YouTube is more complex. It combines a top-down platform for the distribution of popular culture with a bottom-up platform for personal creativity. YouTube creates fun with sharing and can be educational in giving tips on a wide range of subjects. But it can hold people captive for hours, encourages excessive behavior to get noticed, and includes degrading spectacles. With such technology, Laytham argues, the Christian needs to develop a sense of decorum, a proper moral repugnance that knows when to look away from that which degrades human dignity, diminishes proper desires, and weakens the common good.
Laytham also notes that some have sought to incorporate YouTube videos into worship as a way of capturing a churchgoer’s imagination and interest. However, he warns against making worship a highly produced form of entertainment. This is exactly what Walt Kallestad did in the 1990s at the Phoenix megachurch Community Church of Joy, growing its weekly attendance from two hundred to twelve thousand. Laytham writes:
As it turns out, Kallestad himself now claims to have been on the wrong track. Coming back from a three-month sabbatical, he noticed that his congregation’s worship “was shallow,” indeed, that it “was a show.” Participating in his congregation’s life with new eyes, he saw that entertainment as drawing in spectators rather than forming and sending forth “transformed, empowered disciples.” Put another way, Kallestad discovered that entertainment couldn’t be used for evangelism, because it was evangelism; a set of processes and activities that shaped how people felt, thought, and acted. (p. 6)
Wanting to avoid both the Scylla of “entertainment is whatever you do for fun” and the Charybdis of “entertainment is utterly passive consumption” (p. 80), Laytham endorses play. Play stretches the imagination, sharpens the mind, and engages the body. It is not justified by the work it does, the effects it produces, or the difference it makes. Play is a needed area of life that is not fraught with ultimacy. He writes:
If entertainment is defined as whatever we do for fun with our leisure time, then play is certainly entertainment, even if we are both entertainer and audience in one. On the other hand, if entertainment is defined as whatever we “watch” for fun, as another’s activity presented for our pleasurable but passive attention, then play is only entertainment if we are being entertained (note the passive verb) by the play of others. (p. 79)

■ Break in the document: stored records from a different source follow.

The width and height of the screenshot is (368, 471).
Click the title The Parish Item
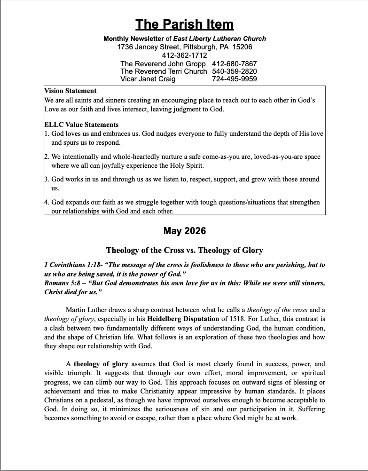point(184,24)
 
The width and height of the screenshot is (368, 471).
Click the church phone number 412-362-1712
point(184,55)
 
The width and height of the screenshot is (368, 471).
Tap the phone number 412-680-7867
point(234,63)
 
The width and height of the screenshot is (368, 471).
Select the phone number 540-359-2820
point(234,71)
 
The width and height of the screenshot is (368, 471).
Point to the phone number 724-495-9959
point(234,79)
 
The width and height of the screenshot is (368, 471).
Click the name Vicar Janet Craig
point(148,79)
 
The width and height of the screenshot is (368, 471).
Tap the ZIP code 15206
point(242,47)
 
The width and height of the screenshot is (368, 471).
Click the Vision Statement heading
point(70,91)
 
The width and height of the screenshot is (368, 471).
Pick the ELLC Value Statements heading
point(81,125)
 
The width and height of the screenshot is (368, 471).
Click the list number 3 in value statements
point(46,179)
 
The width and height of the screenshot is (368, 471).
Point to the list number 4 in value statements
point(46,202)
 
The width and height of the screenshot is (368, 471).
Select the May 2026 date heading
point(184,231)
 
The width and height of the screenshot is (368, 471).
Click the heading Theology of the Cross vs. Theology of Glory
point(184,250)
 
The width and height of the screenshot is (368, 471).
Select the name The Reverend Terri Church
point(163,71)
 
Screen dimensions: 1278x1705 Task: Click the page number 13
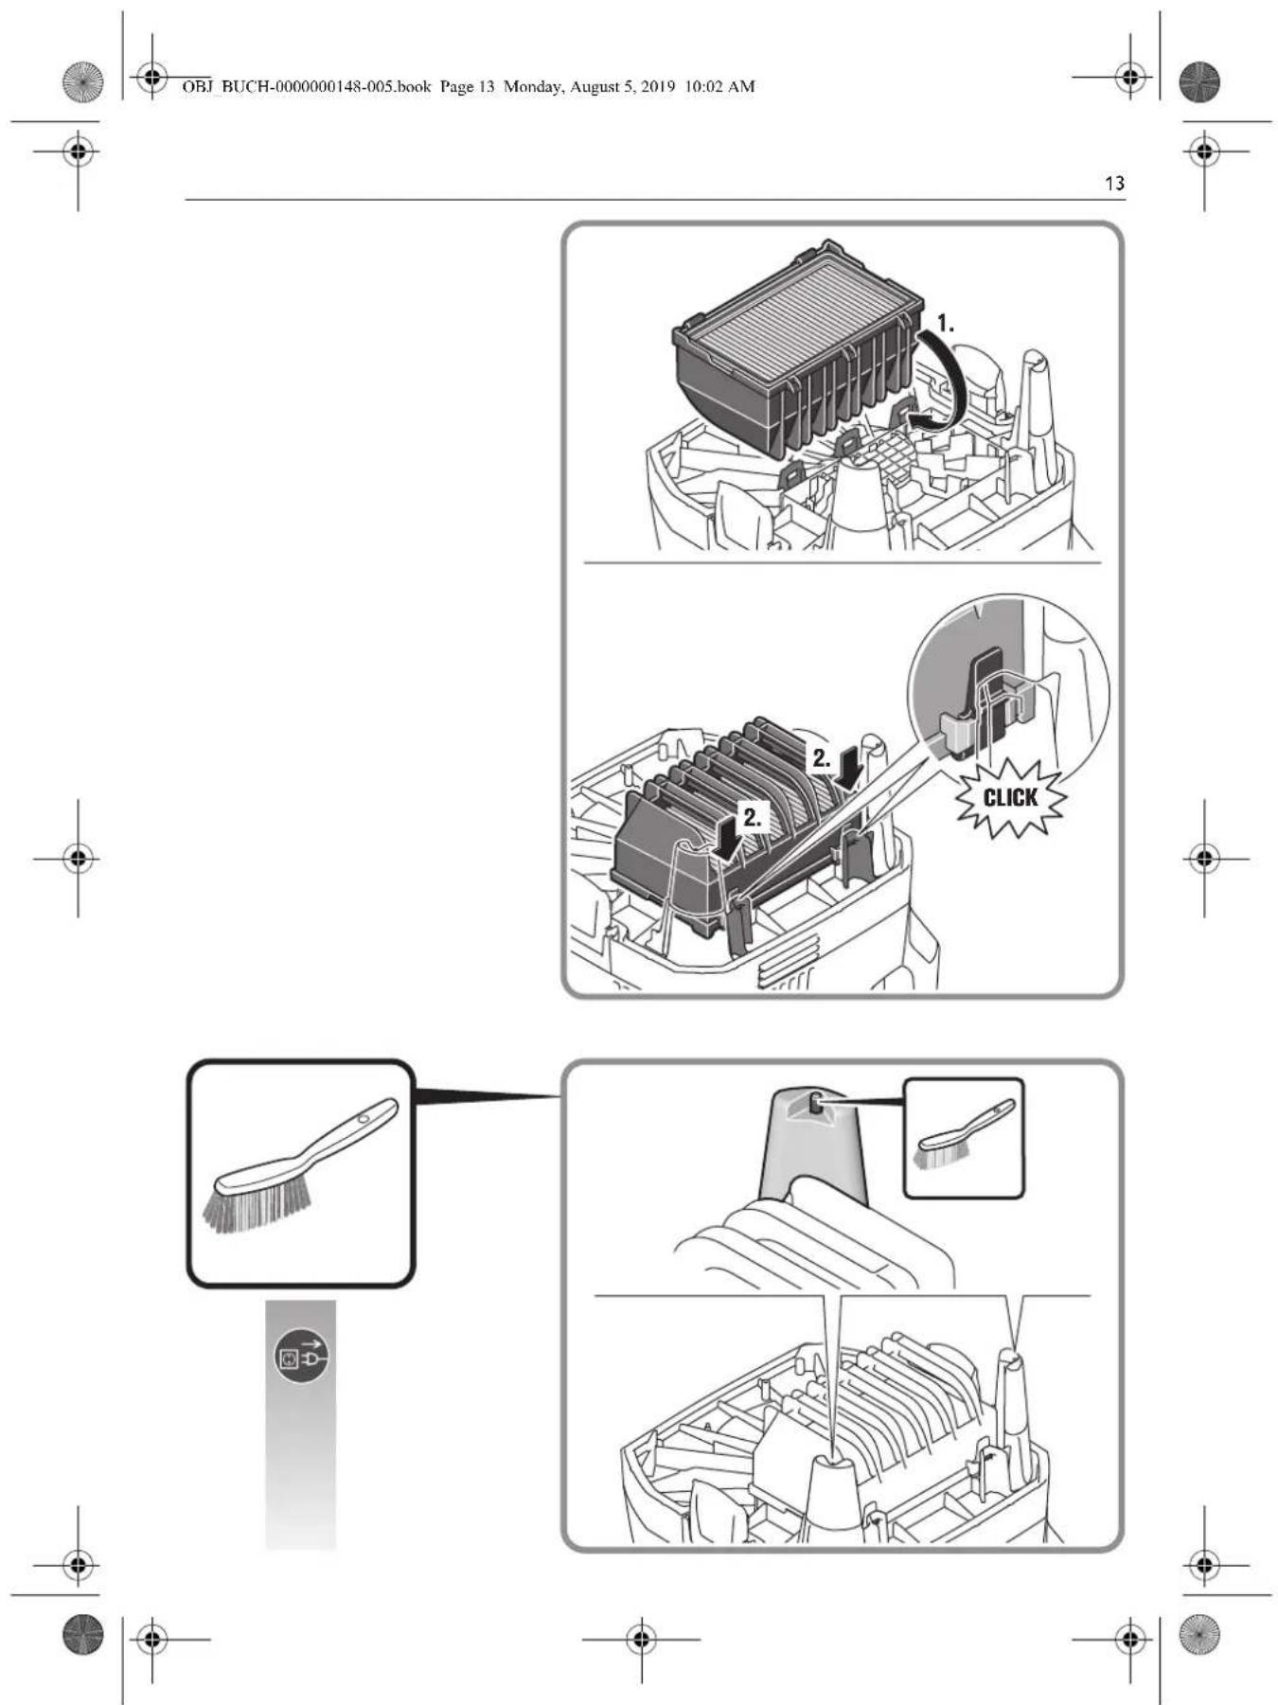coord(1114,183)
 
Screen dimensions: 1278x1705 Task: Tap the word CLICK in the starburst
coord(1010,797)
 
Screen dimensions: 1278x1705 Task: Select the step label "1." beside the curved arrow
coord(945,324)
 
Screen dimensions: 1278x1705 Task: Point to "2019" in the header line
coord(657,87)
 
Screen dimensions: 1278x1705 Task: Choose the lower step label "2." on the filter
coord(752,818)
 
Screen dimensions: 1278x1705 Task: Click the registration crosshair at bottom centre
coord(641,1638)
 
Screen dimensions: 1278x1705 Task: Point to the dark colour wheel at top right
coord(1199,82)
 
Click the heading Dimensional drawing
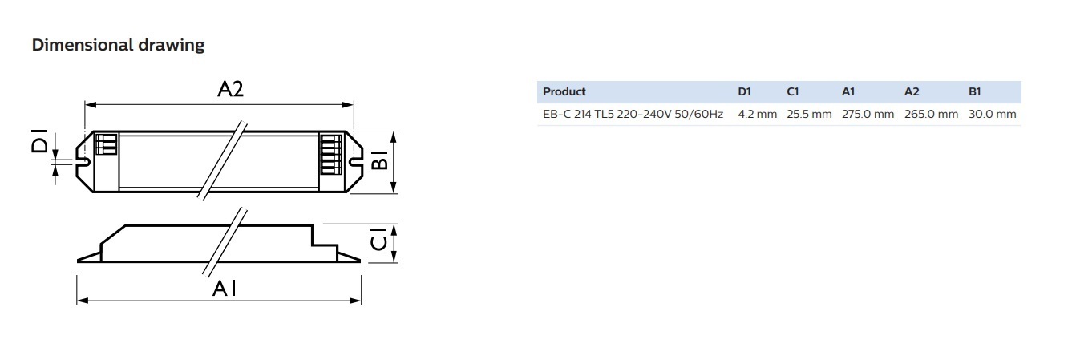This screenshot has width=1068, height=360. click(x=118, y=46)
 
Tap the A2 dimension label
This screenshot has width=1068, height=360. click(x=230, y=90)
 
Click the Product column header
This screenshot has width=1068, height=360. click(x=564, y=92)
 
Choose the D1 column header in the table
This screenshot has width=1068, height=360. click(x=745, y=92)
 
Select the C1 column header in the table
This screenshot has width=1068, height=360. click(x=793, y=92)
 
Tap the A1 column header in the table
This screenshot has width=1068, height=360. click(x=848, y=92)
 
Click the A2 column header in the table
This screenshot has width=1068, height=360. click(x=912, y=92)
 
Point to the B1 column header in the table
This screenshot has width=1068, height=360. click(x=975, y=92)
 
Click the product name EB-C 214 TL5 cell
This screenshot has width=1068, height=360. click(x=633, y=115)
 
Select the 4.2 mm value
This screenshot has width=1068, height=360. click(x=757, y=115)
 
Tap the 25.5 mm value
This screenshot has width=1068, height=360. click(x=809, y=115)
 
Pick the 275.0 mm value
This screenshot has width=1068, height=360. click(x=868, y=115)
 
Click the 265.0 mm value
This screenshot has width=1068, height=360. click(x=931, y=115)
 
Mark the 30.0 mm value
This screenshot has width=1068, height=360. click(x=992, y=115)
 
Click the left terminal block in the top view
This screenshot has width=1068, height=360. click(x=107, y=144)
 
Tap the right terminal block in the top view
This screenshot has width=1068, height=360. click(x=328, y=152)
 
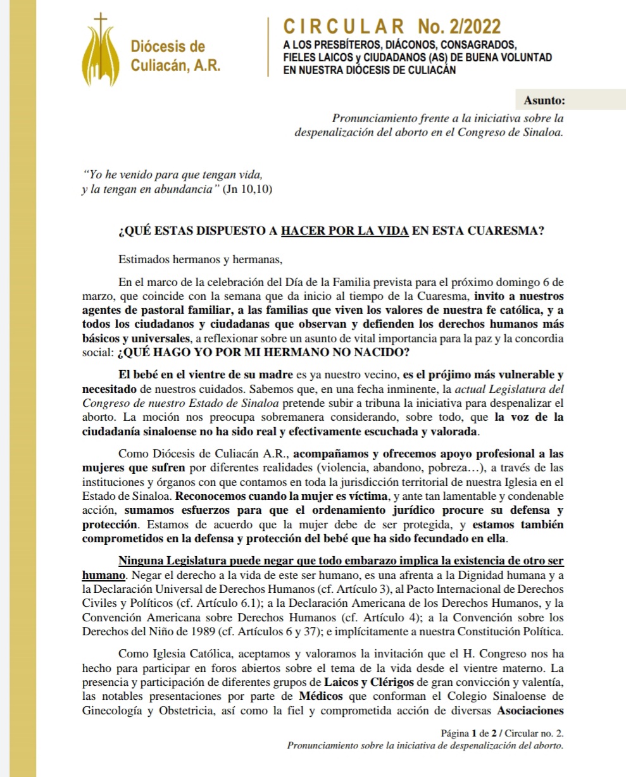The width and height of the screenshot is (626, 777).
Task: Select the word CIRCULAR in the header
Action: (344, 27)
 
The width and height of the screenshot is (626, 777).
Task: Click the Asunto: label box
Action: (544, 101)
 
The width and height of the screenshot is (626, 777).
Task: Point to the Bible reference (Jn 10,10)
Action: (248, 189)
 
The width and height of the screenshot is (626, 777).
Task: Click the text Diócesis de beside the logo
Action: (167, 47)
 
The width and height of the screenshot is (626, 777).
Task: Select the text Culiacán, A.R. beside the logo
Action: (175, 65)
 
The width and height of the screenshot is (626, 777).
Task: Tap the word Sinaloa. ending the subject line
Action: (544, 132)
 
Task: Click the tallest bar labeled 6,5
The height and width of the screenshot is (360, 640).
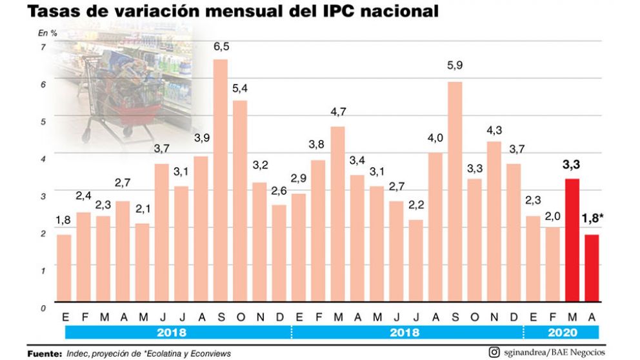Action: pos(221,181)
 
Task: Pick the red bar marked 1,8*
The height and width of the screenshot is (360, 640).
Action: pos(592,268)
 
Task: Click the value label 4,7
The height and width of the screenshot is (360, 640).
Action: pos(338,112)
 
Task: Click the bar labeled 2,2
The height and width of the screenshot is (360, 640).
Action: pos(416,261)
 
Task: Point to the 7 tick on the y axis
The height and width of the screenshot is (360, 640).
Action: pos(43,48)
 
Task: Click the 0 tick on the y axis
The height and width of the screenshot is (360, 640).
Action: pos(43,308)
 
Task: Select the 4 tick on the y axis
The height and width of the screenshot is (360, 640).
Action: pos(43,159)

While Laytham’s ideas are undeniably creative and properly stress that we are better off being engaged and interacting with others, rather than being passive consumers, I wonder if “play” is the great alternative to entertainment that Laytham believes it is. Take it from a former athlete, play can take on primacy in our lives just as easily as passive entertainment.
Of course, life with all its legitimate pleasures is a gift from God. Jesus himself used the ordinary enjoyments of life as figures to describe the blessedness of heavenly life. But all of life, including entertainment and play, is to be lived for God’s glory. Laytham would certainly affirm this, but his exaltation of play might point to a difference between a Methodism that sees the insignificant as significant and a Presbyterianism that constantly focuses on the eternal. Still, this is an excellent book that deserves a wide reading.